START MATERIAL FOR THIS TASK

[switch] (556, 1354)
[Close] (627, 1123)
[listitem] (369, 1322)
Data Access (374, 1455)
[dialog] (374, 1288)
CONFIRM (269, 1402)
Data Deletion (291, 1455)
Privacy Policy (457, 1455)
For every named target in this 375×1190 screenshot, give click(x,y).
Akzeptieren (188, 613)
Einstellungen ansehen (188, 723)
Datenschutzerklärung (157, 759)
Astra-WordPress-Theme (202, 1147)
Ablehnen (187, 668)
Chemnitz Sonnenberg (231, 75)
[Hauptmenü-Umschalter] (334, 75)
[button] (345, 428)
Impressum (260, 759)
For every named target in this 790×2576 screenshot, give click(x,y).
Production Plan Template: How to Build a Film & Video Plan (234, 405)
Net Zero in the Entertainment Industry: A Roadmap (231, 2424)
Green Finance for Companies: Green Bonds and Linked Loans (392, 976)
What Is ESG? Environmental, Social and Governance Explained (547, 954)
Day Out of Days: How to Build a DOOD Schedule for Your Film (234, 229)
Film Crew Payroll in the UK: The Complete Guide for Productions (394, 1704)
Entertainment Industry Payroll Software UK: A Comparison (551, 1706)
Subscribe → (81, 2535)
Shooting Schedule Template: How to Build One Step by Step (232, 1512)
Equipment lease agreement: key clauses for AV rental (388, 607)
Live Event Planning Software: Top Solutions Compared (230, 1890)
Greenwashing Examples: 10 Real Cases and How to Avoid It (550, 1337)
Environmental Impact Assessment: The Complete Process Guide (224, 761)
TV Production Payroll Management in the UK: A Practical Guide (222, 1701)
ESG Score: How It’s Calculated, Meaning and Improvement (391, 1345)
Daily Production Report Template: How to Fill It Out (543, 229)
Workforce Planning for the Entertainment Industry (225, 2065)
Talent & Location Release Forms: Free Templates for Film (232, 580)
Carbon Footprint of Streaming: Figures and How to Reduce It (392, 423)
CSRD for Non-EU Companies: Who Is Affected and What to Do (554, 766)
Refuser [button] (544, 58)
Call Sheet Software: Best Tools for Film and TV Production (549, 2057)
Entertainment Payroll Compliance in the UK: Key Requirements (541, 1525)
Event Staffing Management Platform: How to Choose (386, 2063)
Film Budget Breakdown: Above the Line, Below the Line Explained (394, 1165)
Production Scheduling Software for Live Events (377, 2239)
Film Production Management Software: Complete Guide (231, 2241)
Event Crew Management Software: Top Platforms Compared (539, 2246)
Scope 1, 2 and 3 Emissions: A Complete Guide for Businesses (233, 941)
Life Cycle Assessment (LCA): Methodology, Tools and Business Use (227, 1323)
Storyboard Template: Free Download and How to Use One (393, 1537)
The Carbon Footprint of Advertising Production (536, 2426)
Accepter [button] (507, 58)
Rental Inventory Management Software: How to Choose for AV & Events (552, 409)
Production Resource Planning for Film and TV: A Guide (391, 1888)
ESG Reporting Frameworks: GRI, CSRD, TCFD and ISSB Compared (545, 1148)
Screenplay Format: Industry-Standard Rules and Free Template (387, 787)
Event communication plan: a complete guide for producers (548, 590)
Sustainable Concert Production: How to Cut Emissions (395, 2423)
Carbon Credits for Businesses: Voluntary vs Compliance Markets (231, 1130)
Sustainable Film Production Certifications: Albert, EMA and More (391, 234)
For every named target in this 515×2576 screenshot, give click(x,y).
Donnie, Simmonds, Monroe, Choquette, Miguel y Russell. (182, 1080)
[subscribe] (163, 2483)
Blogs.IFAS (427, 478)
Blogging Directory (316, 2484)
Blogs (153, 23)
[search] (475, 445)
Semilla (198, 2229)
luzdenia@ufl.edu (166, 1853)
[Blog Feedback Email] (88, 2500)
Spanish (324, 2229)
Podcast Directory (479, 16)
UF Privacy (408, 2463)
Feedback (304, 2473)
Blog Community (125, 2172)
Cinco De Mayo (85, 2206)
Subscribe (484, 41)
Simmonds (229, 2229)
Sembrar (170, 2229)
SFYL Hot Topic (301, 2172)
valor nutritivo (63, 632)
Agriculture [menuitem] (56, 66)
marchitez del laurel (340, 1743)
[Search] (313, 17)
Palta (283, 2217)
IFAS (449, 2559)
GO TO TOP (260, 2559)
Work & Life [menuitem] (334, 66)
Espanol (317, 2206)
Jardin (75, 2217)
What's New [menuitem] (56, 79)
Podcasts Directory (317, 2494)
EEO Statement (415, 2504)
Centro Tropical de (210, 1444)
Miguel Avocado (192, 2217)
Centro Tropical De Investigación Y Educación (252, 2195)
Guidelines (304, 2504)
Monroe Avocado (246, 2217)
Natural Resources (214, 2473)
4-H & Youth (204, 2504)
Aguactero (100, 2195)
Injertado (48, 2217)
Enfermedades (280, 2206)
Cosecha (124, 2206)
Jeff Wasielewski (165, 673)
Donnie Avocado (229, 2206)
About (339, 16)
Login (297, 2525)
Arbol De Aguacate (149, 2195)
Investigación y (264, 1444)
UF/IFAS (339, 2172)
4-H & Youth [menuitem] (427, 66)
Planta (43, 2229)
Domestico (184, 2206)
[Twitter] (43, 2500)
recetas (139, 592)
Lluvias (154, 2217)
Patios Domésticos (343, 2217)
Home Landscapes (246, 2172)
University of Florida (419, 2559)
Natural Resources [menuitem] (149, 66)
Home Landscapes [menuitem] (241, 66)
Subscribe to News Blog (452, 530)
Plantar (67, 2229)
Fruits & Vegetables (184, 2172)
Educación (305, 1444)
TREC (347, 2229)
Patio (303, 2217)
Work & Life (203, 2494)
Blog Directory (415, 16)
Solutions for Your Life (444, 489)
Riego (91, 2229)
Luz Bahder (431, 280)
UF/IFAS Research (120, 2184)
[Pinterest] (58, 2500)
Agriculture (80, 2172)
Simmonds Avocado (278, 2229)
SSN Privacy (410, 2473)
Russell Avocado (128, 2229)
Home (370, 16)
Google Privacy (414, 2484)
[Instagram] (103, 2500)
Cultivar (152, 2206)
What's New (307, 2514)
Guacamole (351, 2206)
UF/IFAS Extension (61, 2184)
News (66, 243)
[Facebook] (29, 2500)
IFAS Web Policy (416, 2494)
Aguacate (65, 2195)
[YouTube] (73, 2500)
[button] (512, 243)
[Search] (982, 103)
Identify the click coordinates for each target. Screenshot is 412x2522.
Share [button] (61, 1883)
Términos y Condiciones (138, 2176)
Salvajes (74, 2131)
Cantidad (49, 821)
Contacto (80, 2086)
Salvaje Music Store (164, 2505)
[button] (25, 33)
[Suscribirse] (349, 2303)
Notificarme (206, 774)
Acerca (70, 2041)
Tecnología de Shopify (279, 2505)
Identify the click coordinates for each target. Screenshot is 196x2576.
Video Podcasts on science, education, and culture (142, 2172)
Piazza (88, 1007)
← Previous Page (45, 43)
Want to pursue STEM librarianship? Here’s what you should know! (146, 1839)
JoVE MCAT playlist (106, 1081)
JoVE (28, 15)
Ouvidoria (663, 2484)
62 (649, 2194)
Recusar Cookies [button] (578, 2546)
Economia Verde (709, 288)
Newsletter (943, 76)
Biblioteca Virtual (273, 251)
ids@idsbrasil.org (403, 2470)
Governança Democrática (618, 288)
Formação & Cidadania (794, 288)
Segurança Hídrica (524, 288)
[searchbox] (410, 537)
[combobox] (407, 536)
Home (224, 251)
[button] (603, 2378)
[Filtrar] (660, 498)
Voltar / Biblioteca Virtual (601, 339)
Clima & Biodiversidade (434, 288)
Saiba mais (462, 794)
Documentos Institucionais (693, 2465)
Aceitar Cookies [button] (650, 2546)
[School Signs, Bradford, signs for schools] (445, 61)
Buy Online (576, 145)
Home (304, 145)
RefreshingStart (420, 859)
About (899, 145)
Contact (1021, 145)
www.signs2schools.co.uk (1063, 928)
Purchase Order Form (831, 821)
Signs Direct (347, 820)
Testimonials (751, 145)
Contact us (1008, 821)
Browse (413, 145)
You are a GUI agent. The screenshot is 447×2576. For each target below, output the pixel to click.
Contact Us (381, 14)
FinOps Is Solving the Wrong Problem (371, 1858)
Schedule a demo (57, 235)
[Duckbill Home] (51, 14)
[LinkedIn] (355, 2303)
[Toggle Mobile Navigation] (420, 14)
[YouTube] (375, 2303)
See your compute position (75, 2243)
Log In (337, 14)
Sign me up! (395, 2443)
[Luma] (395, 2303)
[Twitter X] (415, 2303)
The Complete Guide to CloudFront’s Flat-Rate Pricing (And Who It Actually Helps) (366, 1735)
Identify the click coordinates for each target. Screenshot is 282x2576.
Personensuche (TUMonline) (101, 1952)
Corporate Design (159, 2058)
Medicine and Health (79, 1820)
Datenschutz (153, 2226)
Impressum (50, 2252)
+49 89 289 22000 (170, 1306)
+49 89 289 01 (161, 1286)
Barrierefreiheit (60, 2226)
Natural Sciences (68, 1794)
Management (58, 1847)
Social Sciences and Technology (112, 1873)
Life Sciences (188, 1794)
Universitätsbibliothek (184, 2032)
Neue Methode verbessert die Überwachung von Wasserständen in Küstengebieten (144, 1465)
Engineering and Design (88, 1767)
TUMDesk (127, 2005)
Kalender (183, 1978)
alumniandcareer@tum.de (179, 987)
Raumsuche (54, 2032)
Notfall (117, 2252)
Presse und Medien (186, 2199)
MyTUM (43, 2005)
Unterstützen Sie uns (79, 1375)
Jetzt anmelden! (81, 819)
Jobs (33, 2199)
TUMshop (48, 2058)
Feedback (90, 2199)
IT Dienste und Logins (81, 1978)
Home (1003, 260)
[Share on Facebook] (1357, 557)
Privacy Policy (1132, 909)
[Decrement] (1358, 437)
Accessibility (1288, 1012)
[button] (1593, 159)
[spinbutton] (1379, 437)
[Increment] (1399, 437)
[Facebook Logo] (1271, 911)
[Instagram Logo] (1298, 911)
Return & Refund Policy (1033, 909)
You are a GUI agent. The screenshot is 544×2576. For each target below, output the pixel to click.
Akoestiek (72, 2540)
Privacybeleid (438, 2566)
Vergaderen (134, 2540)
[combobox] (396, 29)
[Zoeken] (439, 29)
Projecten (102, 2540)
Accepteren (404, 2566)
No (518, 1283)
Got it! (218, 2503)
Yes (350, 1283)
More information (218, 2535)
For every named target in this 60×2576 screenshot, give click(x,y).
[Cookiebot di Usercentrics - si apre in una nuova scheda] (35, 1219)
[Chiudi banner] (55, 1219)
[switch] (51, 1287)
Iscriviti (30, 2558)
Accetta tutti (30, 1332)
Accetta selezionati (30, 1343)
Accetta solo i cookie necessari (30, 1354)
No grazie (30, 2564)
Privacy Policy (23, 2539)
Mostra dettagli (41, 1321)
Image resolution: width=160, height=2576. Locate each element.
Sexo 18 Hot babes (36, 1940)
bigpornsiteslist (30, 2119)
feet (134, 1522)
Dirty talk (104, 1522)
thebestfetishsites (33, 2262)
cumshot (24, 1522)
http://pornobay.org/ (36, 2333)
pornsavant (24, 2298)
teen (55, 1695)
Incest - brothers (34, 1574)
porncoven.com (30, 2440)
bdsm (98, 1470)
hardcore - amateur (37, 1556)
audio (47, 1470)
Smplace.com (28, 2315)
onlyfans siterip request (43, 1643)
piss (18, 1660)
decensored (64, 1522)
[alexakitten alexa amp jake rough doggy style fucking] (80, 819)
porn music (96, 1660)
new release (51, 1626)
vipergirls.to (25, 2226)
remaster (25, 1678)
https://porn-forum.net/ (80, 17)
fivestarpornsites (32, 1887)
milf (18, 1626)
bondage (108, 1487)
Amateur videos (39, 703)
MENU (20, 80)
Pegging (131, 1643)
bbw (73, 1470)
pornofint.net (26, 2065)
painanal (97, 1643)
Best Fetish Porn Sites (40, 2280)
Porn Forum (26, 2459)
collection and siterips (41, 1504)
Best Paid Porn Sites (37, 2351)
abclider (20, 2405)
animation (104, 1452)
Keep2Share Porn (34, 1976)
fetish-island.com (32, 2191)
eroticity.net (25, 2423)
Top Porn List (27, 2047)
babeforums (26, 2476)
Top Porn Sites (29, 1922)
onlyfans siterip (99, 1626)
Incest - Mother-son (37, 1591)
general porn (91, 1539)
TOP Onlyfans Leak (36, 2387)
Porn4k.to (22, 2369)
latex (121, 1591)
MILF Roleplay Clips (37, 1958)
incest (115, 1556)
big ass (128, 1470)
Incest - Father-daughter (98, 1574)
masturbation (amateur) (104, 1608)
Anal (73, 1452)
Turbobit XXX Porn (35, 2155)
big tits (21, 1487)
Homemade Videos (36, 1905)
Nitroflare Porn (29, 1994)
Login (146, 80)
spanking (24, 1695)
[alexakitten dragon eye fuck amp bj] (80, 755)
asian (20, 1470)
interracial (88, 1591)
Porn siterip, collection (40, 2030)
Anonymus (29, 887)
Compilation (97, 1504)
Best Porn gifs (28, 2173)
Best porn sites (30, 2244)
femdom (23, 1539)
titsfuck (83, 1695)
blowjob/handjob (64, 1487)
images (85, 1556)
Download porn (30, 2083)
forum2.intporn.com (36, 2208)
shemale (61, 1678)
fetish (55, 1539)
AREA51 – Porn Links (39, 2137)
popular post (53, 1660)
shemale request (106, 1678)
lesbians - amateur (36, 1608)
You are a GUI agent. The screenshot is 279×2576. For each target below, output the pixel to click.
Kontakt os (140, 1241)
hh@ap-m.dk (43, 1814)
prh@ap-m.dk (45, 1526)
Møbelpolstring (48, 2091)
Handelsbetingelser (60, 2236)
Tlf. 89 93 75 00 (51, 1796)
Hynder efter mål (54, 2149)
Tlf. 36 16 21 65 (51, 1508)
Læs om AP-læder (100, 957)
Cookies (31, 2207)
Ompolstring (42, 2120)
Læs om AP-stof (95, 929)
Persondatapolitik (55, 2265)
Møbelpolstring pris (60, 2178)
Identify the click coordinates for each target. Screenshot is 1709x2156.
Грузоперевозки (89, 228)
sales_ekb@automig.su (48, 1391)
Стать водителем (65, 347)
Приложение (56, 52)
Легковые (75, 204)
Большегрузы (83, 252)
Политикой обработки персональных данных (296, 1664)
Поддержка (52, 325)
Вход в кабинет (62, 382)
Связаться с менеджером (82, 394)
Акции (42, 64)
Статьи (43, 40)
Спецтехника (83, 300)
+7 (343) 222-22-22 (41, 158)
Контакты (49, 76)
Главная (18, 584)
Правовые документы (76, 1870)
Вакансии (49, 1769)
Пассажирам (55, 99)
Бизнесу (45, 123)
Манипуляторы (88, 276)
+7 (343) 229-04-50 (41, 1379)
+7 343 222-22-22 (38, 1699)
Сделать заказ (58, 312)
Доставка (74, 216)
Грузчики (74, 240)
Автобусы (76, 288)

END MATERIAL FOR THIS TASK

GOAL OF THE EXERCISE – Give an exact copy of the lines above from the line with "Porn Forum (26, 2459)" up to and including the line with "asian (20, 1470)", and leave everything else out.

COMPLETED TASK –
Porn Forum (26, 2459)
collection and siterips (41, 1504)
Best Paid Porn Sites (37, 2351)
abclider (20, 2405)
animation (104, 1452)
Keep2Share Porn (34, 1976)
fetish-island.com (32, 2191)
eroticity.net (25, 2423)
Top Porn List (27, 2047)
babeforums (26, 2476)
Top Porn Sites (29, 1922)
onlyfans siterip (99, 1626)
Incest - Mother-son (37, 1591)
general porn (91, 1539)
TOP Onlyfans Leak (36, 2387)
Porn4k.to (22, 2369)
latex (121, 1591)
MILF Roleplay Clips (37, 1958)
incest (115, 1556)
big ass (128, 1470)
Incest - Father-daughter (98, 1574)
masturbation (amateur) (104, 1608)
Anal (73, 1452)
Turbobit XXX Porn (35, 2155)
big tits (21, 1487)
Homemade Videos (36, 1905)
Nitroflare Porn (29, 1994)
Login (146, 80)
spanking (24, 1695)
[alexakitten dragon eye fuck amp bj] (80, 755)
asian (20, 1470)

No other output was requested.